It is also said that the Sufyani's army will go to Kufa, a city in Iraq, and from there he will launch an attack against the Khurasan. At the Gate of Istakhr, Shu'ayb bin Salih and the Hashimites will join forces and engage his army. The battle will be cost many lives and Sufyani will suffer a temporary defeat. It is at this time that a yearning for the Mahdi's appearance becomes universal.

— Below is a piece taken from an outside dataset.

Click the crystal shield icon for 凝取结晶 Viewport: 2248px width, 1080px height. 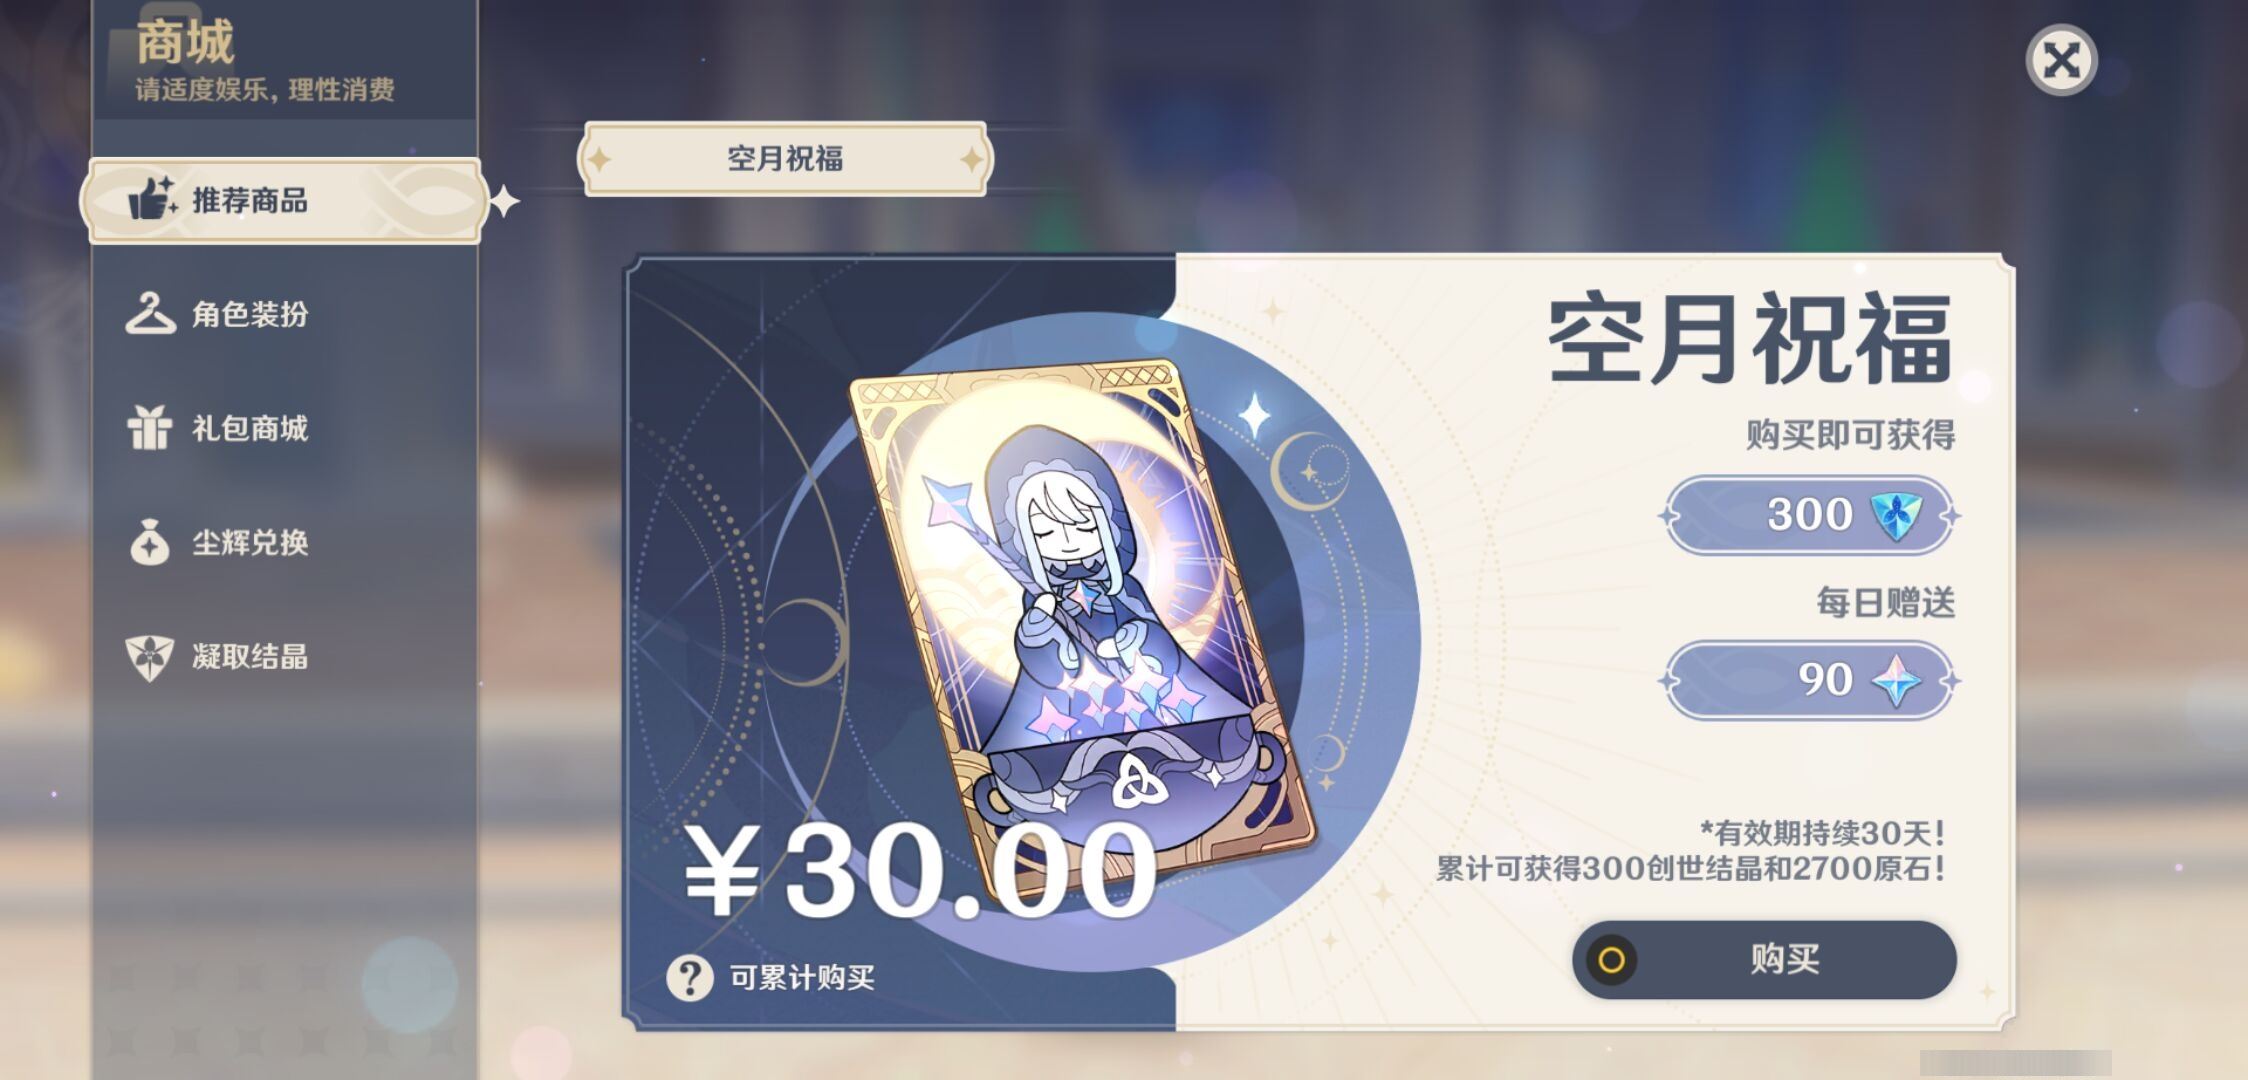coord(150,657)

It is also said that the army of the Sufyani will march from the Iraq to seize the Mahdi, however, when they reach the desert near Dhi Hulayfah the ground will swallow them up. Two will escape to convey the news, but even when he learns of the occurrence he will not be deterred. Some people from the Quraysh escape to Constantinople, which will not be under Muslim control. The Sufyani will ask for their return and when they arrive they and their allies will be killed.

Death of Sufyani 

According to prophecies, when the Sufyani learns of the Mahdi, he and his army will go towards Iraq to attack Mahdi. When the army enters the territory of Bayda, the Earth will consume his army except 2 or 3 individuals. In regards to the event of Khasf-al-Bayda, diverse Hadiths describe the size of his army. Some sources say that the army  Sufyani will number 12,000; while some say 170,000 and some sources say 300,000 Shia commentator Shaikh Tabarsi interprets Quran verse 34:51 concerning the fate of the army of the Sufyani, referring to it as the army of the desert of Bayda, where the earth will swallow them.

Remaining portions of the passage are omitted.